The rule of constructive notice by lis pendens is stated to be precisely the same in Pomeroy's Equity Jurisprudence, Section 637 as follows:
"Constructive notice by the pendency of the suit extends only to those who derive title from a party or privy. . . ."
In this case, Mr. Leonard was not a party, or in privity with any party, to the Stuart v. American Security Bank litigation, and accordingly there was not constructive notice which would serve to negate the rights of a judicial lien creditor or bona fide purchaser whose rights are vested upon the trustee or debtor-in-possession pursuant to 11 U.S.C. § 544(a).

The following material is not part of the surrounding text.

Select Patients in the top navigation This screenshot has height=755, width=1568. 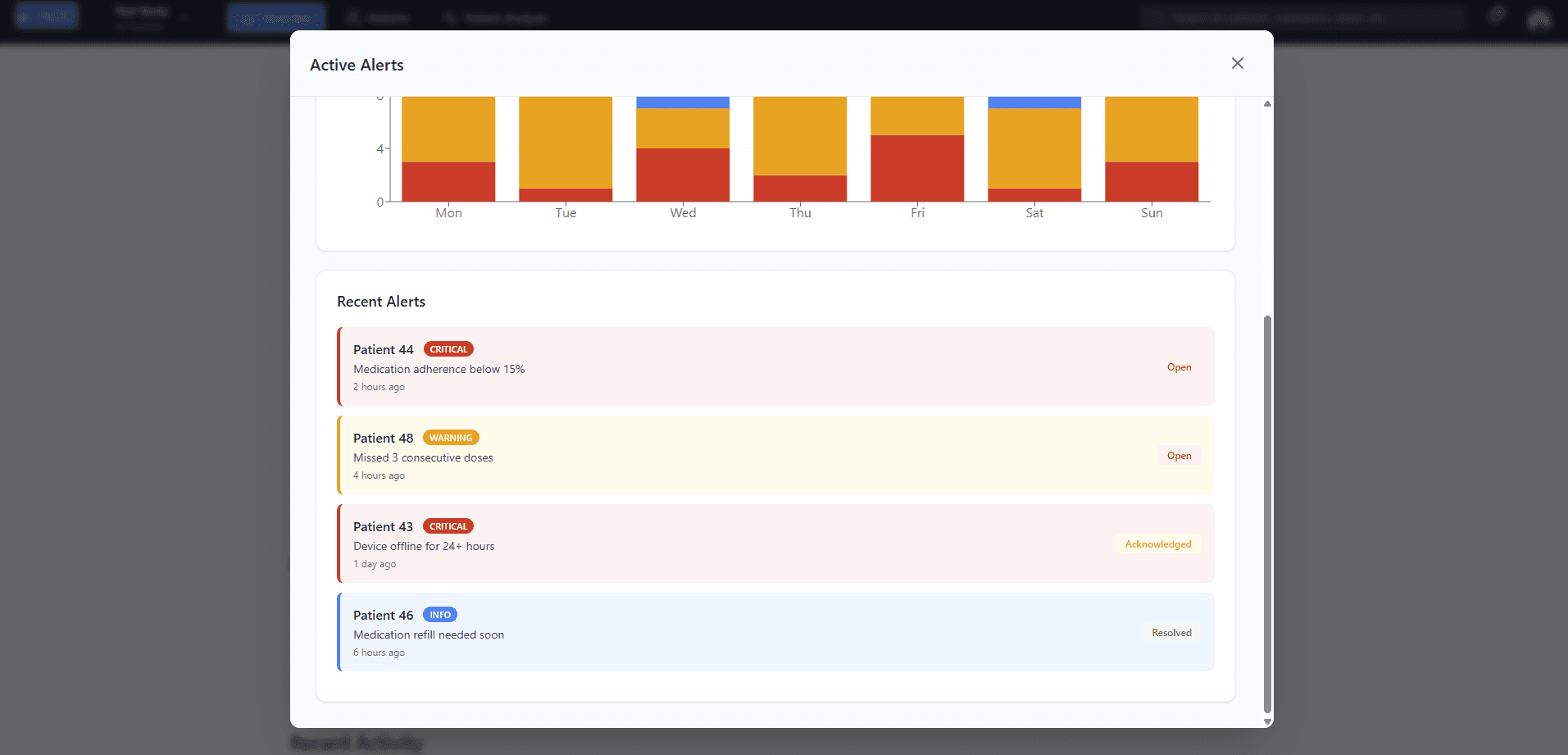[377, 16]
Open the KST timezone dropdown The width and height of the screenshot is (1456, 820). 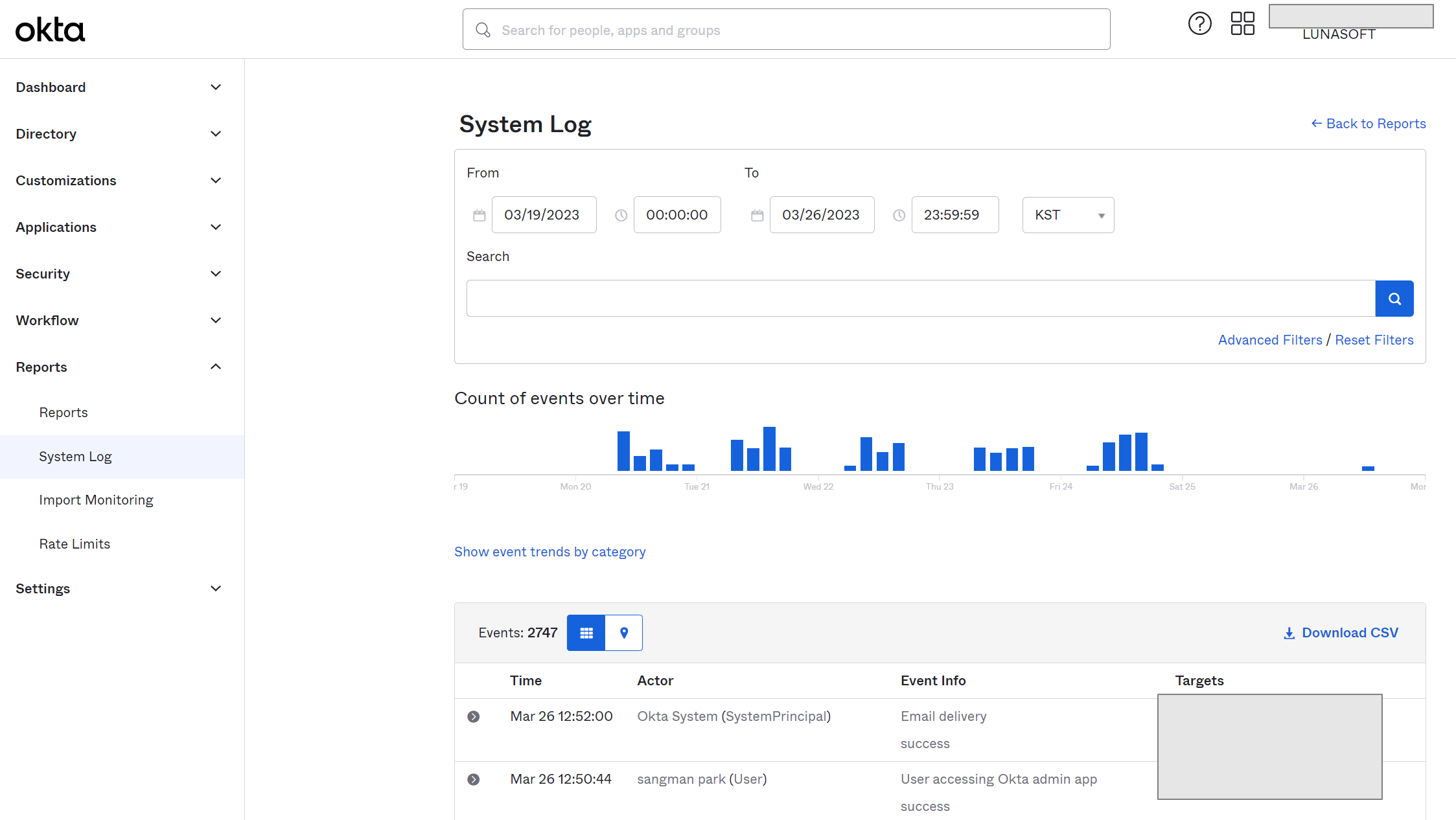[1068, 215]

Movants point out that a prior receivership is reflected on the land records; but that receivership does not give constructive notice of the attempted foreclosures nor of any interest in the property on the part of any purchaser or prospective purchaser in either one of the two foreclosure sales that were held but not consummated.

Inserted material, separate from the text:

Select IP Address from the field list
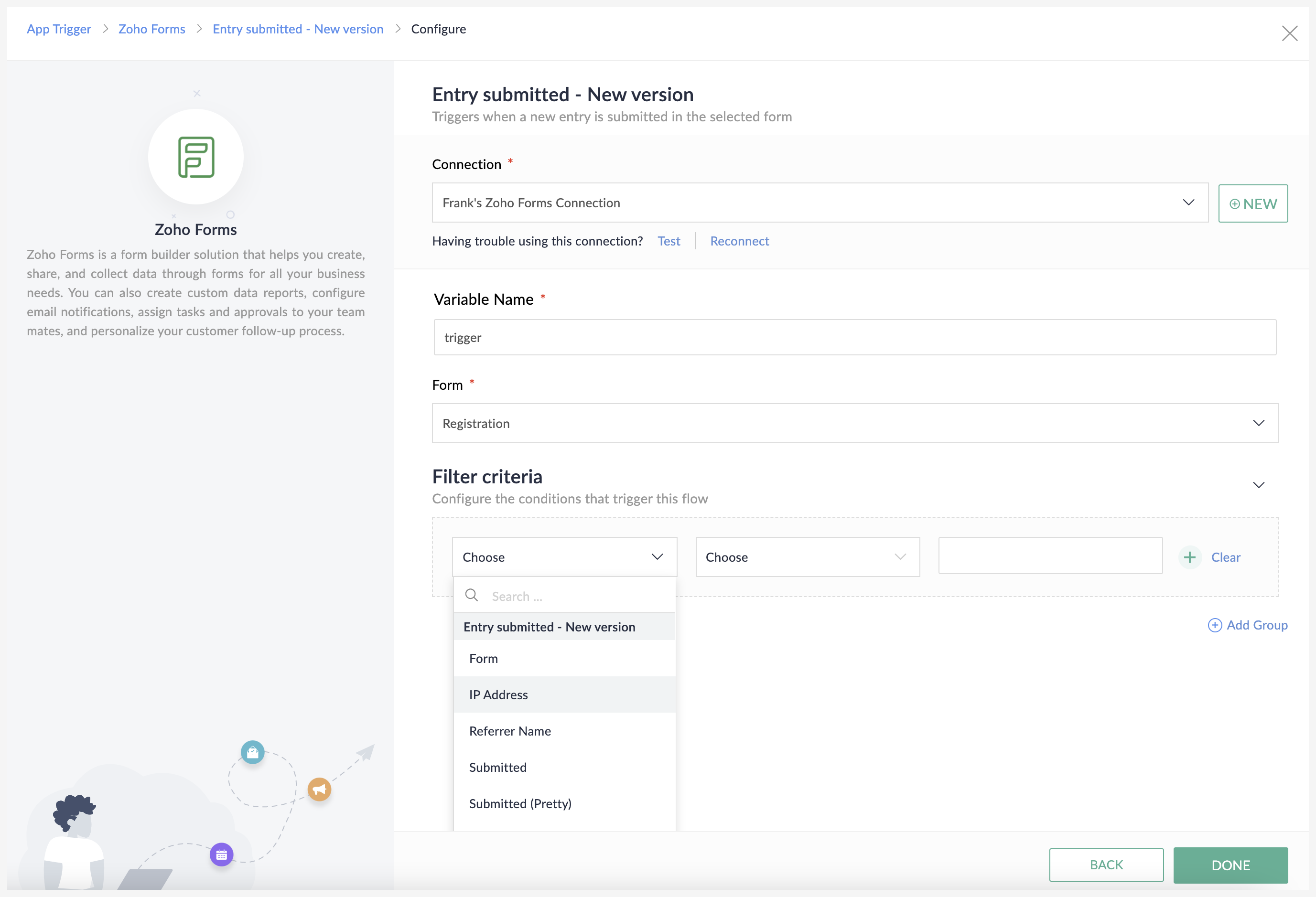The height and width of the screenshot is (897, 1316). pyautogui.click(x=498, y=695)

Accordingly, the Court holds that the Motion for Partial Summary Judgment filed by the Movants should be and is denied, and since none of the relevant facts is in dispute, Summary Judgment is granted to the Debtor to the extent of declaring that the equitable title in this property does reside in the Debtor. See 6 Moore's Federal Practice, ¶ 56.12. Since the only issue remaining in this litigation is the Bank's Request for Relief from Automatic Stay, and since Movants agree to seek this relief by a separate motion, in accordance with normal procedure, it is
ORDERED: That this case be, and it hereby is dismissed without prejudice to the right of Movants to seek relief from the automatic stay pursuant to 11 U.S.C. § 362.